Friday, June 12, 2015

Nostalgia Review:: Harry Potter and the Sorcerer's Stone, by J.K. Rowling


Title: Harry Potter and the Sorcerer's Stone
Author: J.K. Rowling
Series: Harry Potter, #1
Format: Paperback
Rating: ★★★☆☆

Still good?
...kind of.

In my book club guild on HabitRPG, someone posted a challenge to re-read all the Harry Potter books. I grew up alongside, Harry Potter. The final book was published when I was 18 or 19. I really was the perfect age for these books. I made friends over these books. I loved these books. So how do they stand, now that I'm an adult? It was good... but not great.

I think YA has come a long, long way since 1997, and that's part of the problem. Reading Harry Potter, all I can think is "wow, this is overly simplistic, black and white, and kind of eye-rolling in parts." And let's be honest: most YA books in that period were. In fact, a lot of adult books I was reading at that age were.

But I don't want to judge a book as "good for a YA book in 1997." That's unfair for the book itself. Now, I'm not going to throw the target audience out when rating it, but I recently reviewed Secrets of Selkie Bay, which was a middle grade novel more complex than Harry Potter. (One could argue that the first book is middle grade, but it's definitely aimed at a higher reading level than Secrets of Selkie Bay.)

Basically, I don't like stating what I think with qualifiers. It shouldn't be "a good book for a fantasy novel." It shouldn't be "a good movie for an action movie." That just furthers the divide between good old "literary" fiction and genre fiction. A specfic novel should be able to hold its own. And so should YA.

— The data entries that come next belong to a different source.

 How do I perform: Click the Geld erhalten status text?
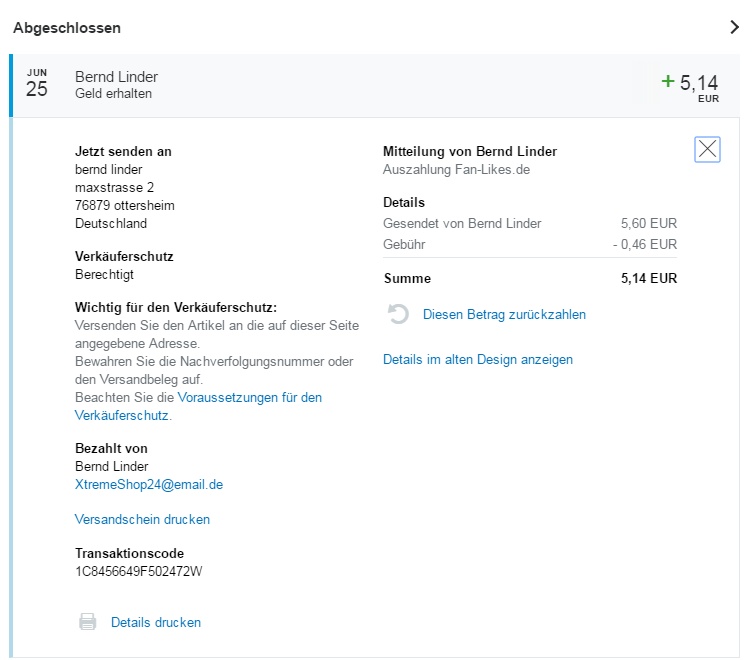[114, 94]
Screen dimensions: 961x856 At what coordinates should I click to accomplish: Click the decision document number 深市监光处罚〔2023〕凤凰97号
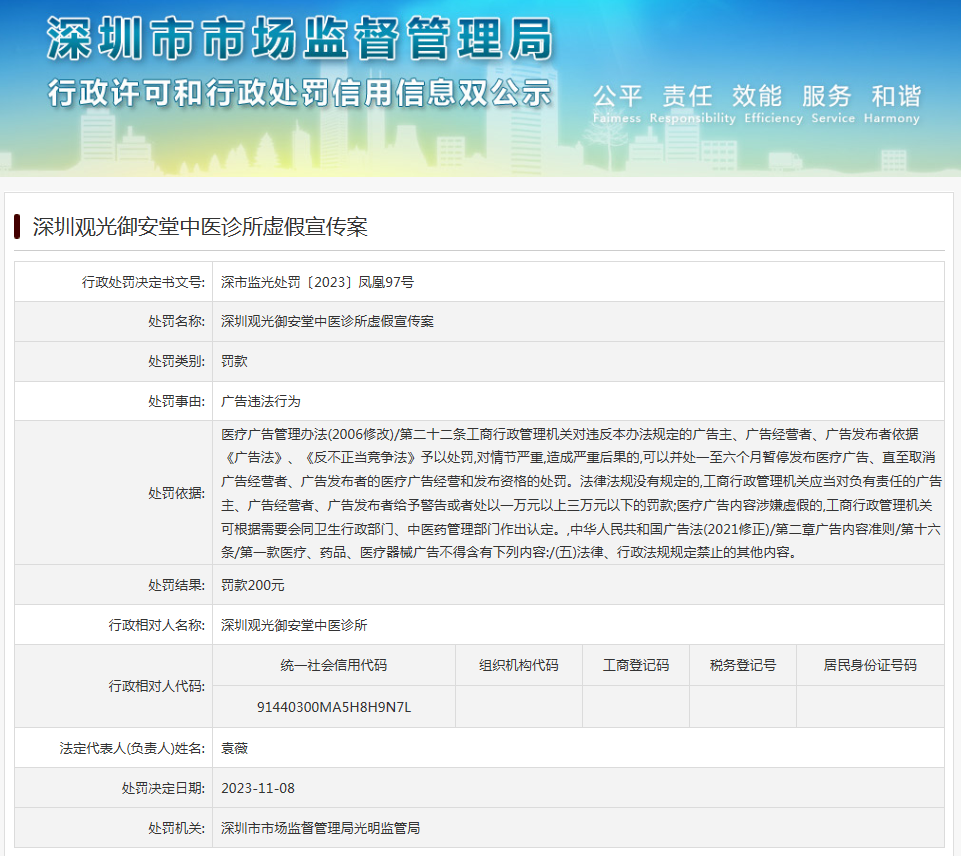tap(317, 282)
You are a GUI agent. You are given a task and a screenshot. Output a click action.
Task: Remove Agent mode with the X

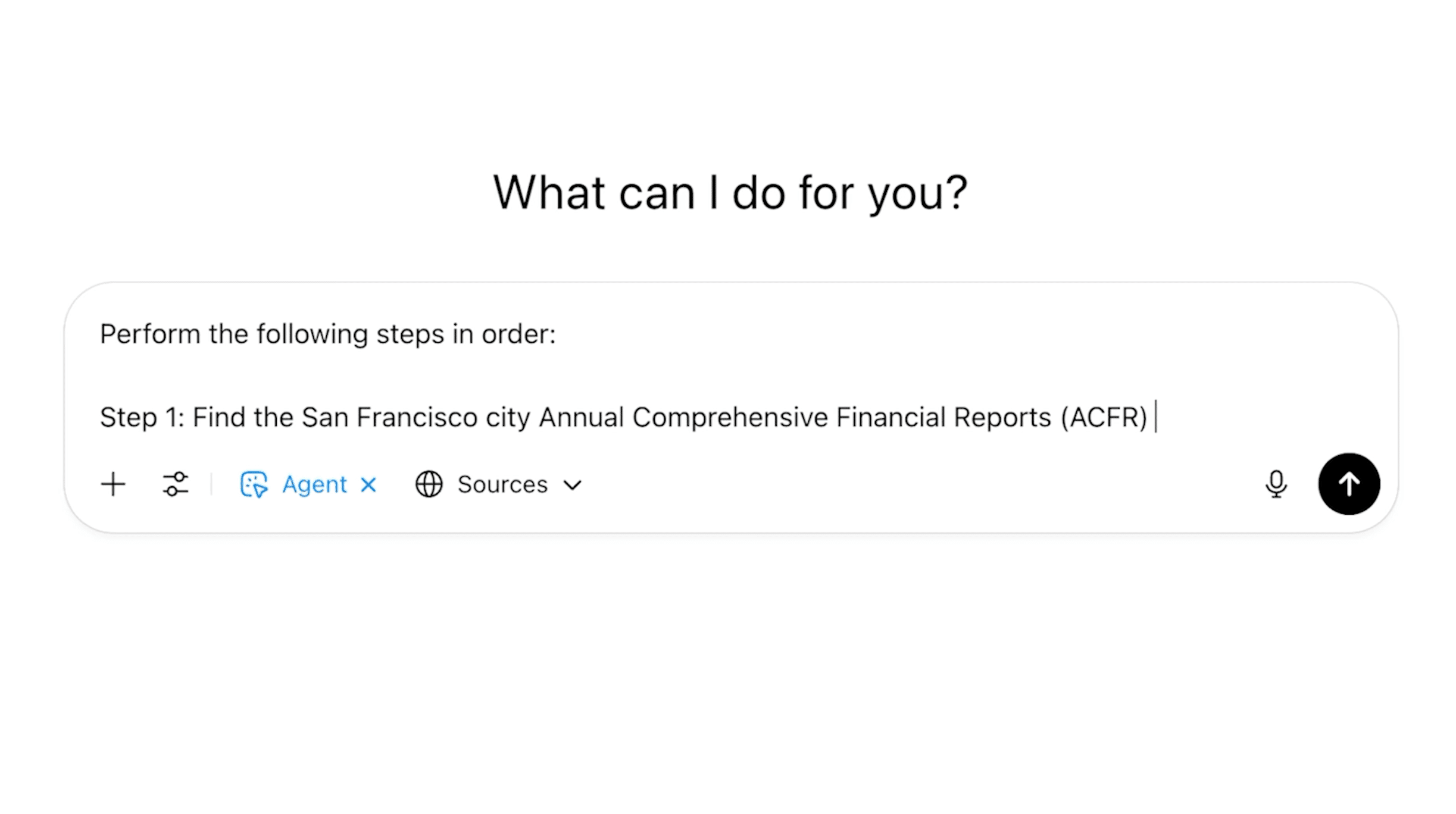pos(368,484)
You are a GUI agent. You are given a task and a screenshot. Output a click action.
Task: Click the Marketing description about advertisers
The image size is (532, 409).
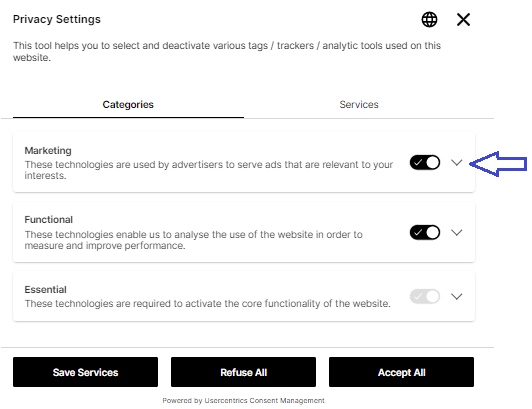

I honestly believe that most readers in middle and high school can handle more than black and white morality. I think that the blatant misdirection with Snape vs. Quirrell in this book is insulting to the audience. I think that while the series does better as it goes along, especially with disposing of Harry as a blank template character, it should have done that from the beginning.

I also really, really hate the cheap shortcut of throwing a character from a non-magical world into the magical world as a way of justifying "as you know Bob." See, because Harry wasn't raised in the magical community, everyone has to tell him what's going on! Sure, there's some great wish fulfillment too, but it gets tiring seeing it used as a narrative device. This is bad worldbuilding.

Not to say that there isn't some fun worldbuilding in there. I remember reading the books that they get more complex and better written as they go on. This is a debut novel, and it suffers from a lot of the problems early authors sometimes face. But I feel like J.K. Rowling's editor could have done more to help this novel be better.

It's tough, really tearing apart something that was so important for me as a kid. It was really difficult to find books that I could relate to and form friends over. Most of what my friends were reading were books I couldn't really get into. I had a few fad crazes. I read Goosebumps. I tried Animorphs for a while. But eventually, I wasn't interested in what my friends were reading. And Harry Potter helped me bridge that gap.

So yeah, I'll give it three stars. If I were just reading it now, for the first time, I'd probably give it two. I imagine the later books would get slightly higher reviews. But I mean... Harry even remarks that everyone in Slytherin looks evil. Come on. We aren't the Ancient Greeks at this point. Don't we know that our external appearance really isn't a sign of what's underneath?